Bayangkan, jika perajin mau bersatu, ada 268 usaha keramik yang membutuhkan ratusan ton bahan baku tanah liat yang sudah diolah, belum lagi cat dan bahan baku lain. Menurut perhitungan Eman, kebutuhan modal kerja setiap unit perajin mencapai Rp 100 juta per minggu. Ini membentuk putaran usaha lebih dari Rp 1 miliar per bulan. Ini nilai raksasa buat ukuran desa.

Oleh karena membeli bahan baku tak dilakukan bersama-sama, harganya menjadi tinggi. Begitu pula dalam hal desain dan melempar produk ke pasar, dilakukan oleh perajin masing- masing. Akibatnya, produk keram dari dalam koperasi.

Dia pun berusaha membuka pasar luar negeri dengan mengikuti berbagai pameran internasional di Jakarta. Pada Maret lalu, misalnya, dia memenuhi undangan pameran Jakarta Expo IFEX di Arena Pekan Raya Jakarta, Kemayoran, Jakarta Pusat. Oktober 2014 mendatang dia pun menyanggupi ikut pameran produk ekspor di Jakarta.

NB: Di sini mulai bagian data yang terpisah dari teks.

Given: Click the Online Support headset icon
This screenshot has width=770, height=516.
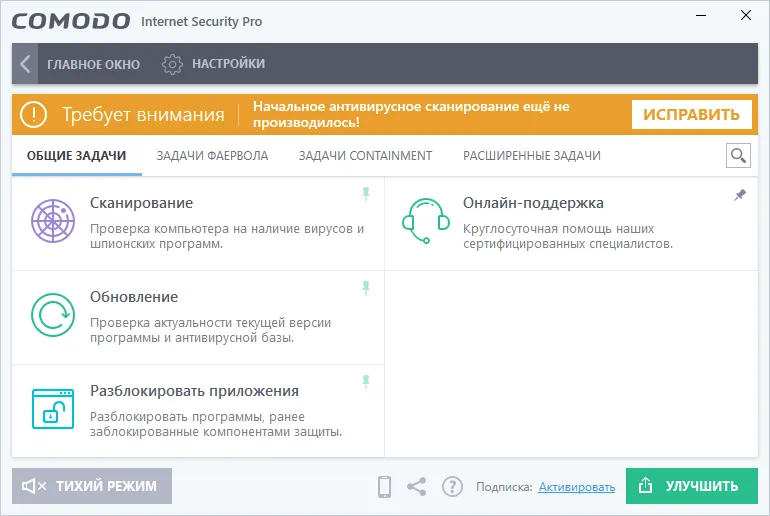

”Dengan ikut pameran internasional, kita bisa langsung berkenalan dengan pembeli sebab belum tentu orang-orang bule itu mau berkunjung ke pedesaan di Plered,” ujar dia.

Kesulitan pekerja

Walaupun belum begitu besar, upaya itu mulai membuahkan hasil. Pada triwulan pertama tahun 2014, Eman mendapatkan pesanan dua kontainer untuk ke Eropa. Satu kontainer berisi berbagai bentuk keramik hiasan hingga vas bunga. Nilainya 10.000 dollar AS-15.000 dollar AS atau Rp 120 juta- Rp 180 juta.

Mengapa Eman berorientasi ekspor? Alasan dia, walaupun persyaratannya lebih jelimet, untuk produk yang sama, harga keramik ekspor bisa 4-5 kali harga pasaran lokal. Dengan keuntungan lebih itu, perajin bisa membayar buruh putar keramik lebih dari sekadar upah minimum kabupaten. Kondisi ini diharapkan menarik minat pekerja untuk menekuni kembali kerajinan karuhun itu.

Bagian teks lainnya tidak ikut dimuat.